Tra i nomi più promettenti del cinema austriaco contemporaneo v’è indubbiamente la giovane cineasta curdo-austriaca Kurdwin Ayub, la cui opera seconda dal titolo Moon (Mond), presentata nel concorso della 38esima edizione del Bolzano Film Festival Bozen dopo un lungo e fortunato tour nel circuito internazionale iniziato al 77° Festival di Locarno, dove ha vinto tra gli altri il premio speciale della giuria, ha ulteriormente messo in evidenza quelle che sono le sue qualità sia sul piano registico che di sceneggiatrice. Qualità, queste, che in forma embrionale e via via sempre più consapevoli erano emerse sia dalla sua produzione breve che da quella documentaristica, per poi trovare espressione e maturità nei due lungometraggi fin qui realizzati, ossia l’esordio Sonne e la pellicola in questione.

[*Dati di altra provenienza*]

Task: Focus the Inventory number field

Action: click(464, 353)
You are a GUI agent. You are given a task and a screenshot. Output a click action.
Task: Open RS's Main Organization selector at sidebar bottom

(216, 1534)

Per quanto concerne la scrittura e regia, la Ayub riesce a trovare sempre misura ed equilibrio giusti tra ciò che è necessario e ciò che non lo è. Il risultato non può che essere un plot, dei personaggi e una messa in quadro tagliati su misura e perfetti per la causa, con e attraverso i quali mettere in scena storie estremamente personali, ma dalle connotazioni universali, che veicolano tematiche dal peso specifico rilevante che puntualmente ritroviamo anche in Moon, a cominciare dalla sorellanza e dall’emancipazione femminile che qui vengono messe in discussione dal retaggio patriarcale che vive e prospera nel mondo arabo così come, in forme diverse, nella moderna e liberale Europa. Per affrontarle e mostrarne le dirette conseguenze, senza troppi fronzoli o giri di parole, l’autrice ci porta al seguito di Sarah, un’ex lottatrice di MMA datasi all’insegnamento che decide di trascorrere un mese nel Vicino Oriente, al fine di lavorare come personal trainer per le tre sorelle adolescenti di un misterioso e ricchissimo uomo d’affari. Una volta giunta in Giordania presso la loro villa, la alla protagonista viene chiesto di firmare un contratto secondo cui si impegnerà a non pubblicare mai nulla sui social media riguardante la vita della suddetta famiglia. Questa, però, è solo la prima di una serie di situazioni che renderanno la sua permanenza in casa loro sempre più inquietante. Quello che inizialmente sembra un lavoro da sogno diventa presto un incubo: le giovani donne sono tagliate fuori dal mondo esterno e sotto costante sorveglianza. Lo sport non sembra interessarle. Allora perché Sarah è stata assunta?
La risposta la lasciamo come è giusto che sia alla visione di un’opera intrigante per la sua narrazione ricca di tensione e il suo orientamento verso un pubblico più ampio, grazie a una trama esile ma dal tono mistery che finisce con il coinvolgere lo spettatore. Un lavoro calibrato che va di pari passo con un crescendo emotivo febbrile che si manifesta sullo schermo nell’ultima mezz’ora con le scene della cucina e del tentativo di fuga dal centro commerciale. Ma a dominare è un persistente senso di disagio che ben presto si trasforma in confusione, paura e impotenza, transitando dalla protagonista allo spettatore in maniera sempre più forte. Un senso che viene amplificato e reso tangibile come una cassa di risonanza dall’efficace performance dell’artista e coreografa Florentina Holzinger che veste i panni di Sarah, oltre che dalle atmosfere asfittiche ansiogene create dalla fotografia di Klemens Hufnagl.